Заботливые и дальновидные отцы-основатели для удобства приезжих распланировали город согласно простому узору решетки: Холл-авеню перерезает город с востока на запад, деля его на две равные половины. С севера остров ограничивает река Харб, через которую перекинут мост Гамильтона. Река длинная, широкая и грязная, а шире и грязнее всего она там, где сразу после второй мировой войны был построен мост Таслу Стройте. Говорят, дело там попахивало миллионными взятками. Скандал расследовал сам прокурор города – впрочем, и он, как впоследствии выяснилось, тоже был куплен, но это уже другая история. С юга Айсолу окаймляет река Дикс, где в тридцатые годы вылавливали во множестве трупы, закатанные в цемент. Позднее подобного рода находки стали более характерны для других мест, например, Сэнд Пойнта, где трупы гангстеров нередко разлагались в запертых багажниках автомобилей новейших марок. Улицы, идущие параллельно Холл-авеню, сходились и поворачивали в сторону Олд Порта, где можно было сесть на паром и добраться до Беттауна или через туннель – до Маджесты и Калмз Пойнта, или просто вернуться на северную оконечность острова и перебраться в Риверхед. Это был запутанный город, но все же лучше, чем Токио. Да и чем Билокси; надеюсь, никто не в обиде. Женщину с аккордеоном убили в центре. Вне всяких территориальных соображений или соображений служебного престижа, а всего лишь для простоты, полиция разделила центр города на два географических района – Мидтаун Ист и Мидтаун Уэст. Такое деление скорее перерезало город на две половинки по горизонтали, по талии, так сказать, чем по вертикали, от черепа до кончиков пальцев на ногах. Когда-то, впрочем, все было наоборот, город разбивался по длине, и на полицейском языке районы называли Мидтаун Норт и Мидтаун Саус. Правда, происходило это еще в те времена, когда по мощенным булыжником улицам ездили экипажи. Да, город был запутан, но еще более запутанной была система полицейских подразделений. Британская денежная система тоже когда-то была запутана, но все в конце концов меняется к лучшему.
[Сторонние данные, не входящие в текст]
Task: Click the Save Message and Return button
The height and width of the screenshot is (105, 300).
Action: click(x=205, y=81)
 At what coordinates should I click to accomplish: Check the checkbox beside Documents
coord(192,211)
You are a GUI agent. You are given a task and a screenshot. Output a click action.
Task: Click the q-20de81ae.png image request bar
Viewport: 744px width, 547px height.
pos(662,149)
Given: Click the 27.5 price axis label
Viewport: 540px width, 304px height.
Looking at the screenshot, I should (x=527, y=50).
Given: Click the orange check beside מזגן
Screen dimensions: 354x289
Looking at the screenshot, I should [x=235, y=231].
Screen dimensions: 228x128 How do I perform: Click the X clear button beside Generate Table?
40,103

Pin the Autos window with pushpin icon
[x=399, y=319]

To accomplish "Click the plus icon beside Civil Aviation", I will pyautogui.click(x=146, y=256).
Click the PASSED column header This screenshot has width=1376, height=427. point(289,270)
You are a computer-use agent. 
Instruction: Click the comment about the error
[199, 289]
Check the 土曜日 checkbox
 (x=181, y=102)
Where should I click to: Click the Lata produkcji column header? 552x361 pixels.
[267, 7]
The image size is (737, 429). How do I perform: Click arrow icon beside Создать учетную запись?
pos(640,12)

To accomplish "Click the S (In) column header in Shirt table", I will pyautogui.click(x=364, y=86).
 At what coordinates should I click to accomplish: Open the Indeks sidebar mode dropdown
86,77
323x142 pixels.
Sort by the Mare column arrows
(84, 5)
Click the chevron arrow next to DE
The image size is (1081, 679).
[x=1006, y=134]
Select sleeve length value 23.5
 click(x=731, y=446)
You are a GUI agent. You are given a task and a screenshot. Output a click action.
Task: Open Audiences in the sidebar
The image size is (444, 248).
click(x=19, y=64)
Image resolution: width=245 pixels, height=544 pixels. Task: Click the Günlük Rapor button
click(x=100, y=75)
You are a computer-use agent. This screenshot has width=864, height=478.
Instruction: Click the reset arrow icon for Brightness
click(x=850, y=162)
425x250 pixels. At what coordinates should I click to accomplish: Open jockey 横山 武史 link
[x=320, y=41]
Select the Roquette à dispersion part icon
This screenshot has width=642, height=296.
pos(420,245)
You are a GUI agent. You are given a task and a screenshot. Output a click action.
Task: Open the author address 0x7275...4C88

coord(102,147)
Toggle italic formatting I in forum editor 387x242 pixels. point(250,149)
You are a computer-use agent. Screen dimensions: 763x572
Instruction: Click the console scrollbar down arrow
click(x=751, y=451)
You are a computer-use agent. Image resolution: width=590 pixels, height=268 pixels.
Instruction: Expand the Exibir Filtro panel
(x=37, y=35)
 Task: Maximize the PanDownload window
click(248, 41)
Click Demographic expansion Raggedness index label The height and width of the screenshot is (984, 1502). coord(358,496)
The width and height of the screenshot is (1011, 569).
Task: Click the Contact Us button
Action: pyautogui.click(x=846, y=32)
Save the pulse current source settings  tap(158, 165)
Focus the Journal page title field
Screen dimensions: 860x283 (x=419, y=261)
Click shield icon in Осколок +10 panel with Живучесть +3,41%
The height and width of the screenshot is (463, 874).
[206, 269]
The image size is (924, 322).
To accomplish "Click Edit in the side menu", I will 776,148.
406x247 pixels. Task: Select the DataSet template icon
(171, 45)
Только не для женщины, которая лежала на площадке у лестничного пролета, ведущего на третий этаж. Сообщение принял дежурный Мидтаун Ист детектив по имени Бруно Таубер. Когда дед и бабка Таубера высадились на этих берегах, в написании имени был умляут, и произносилось оно как «Тойбер». В ходе натурализации умляут исчез, и имя приобрело свое нынешнее написание и произношение. Впрочем, даже сам Таубер не видел никакой разницы. Просто так говорили его отец, мать и братья. И он сам. Таубер. Наверное, дед с бабкой разницу знали, но их уже не было на свете, и, возможно, они согласились бы с мыслью, что все на свете в конце концов меняется к лучшему.
Таубер посмотрел на убитую. Вся лестничная площадка была залита кровью, пятна были и на клавишах аккордеона. О Боже, хоть одна суббота в этом городе может пройти без непременного убийства?
– А где тот человек, который позвонил в участок? – спросил Таубер у патрульного, стоявшего рядом.
– Да вон он. В сером свитере.
– Как его зовут?
– Не знаю.
– Ладно, спасибо. Только смотри, ничего здесь не трогай, понял?
– А с чего это мне трогать?
– Вот-вот, об этом я и толкую, – и Таубер пересек лестничную площадку, направляясь к человеку, стоявшему у входа в квартиру 1А.
Это был мужчина лет шестидесяти, худощавый, лысоватый, в мятых темных брюках и сером свитере. Надетом прямо на нижнее белье. Заметив на свитере множество прожженных дырок, Таубер автоматически определил, что этот человек курит трубку. Или же систематически пытается устроить акт самосожжения. За стеклами очков в темной оправе беспокойно бегали карие глаза. Увидев Таубера, человек поскреб подбородок, явно нуждавшийся в бритве. Таубер решил, что сегодня вечером этот человек был дома. Субботний вечер. Дома. Мысленно Таубер взял это на заметку.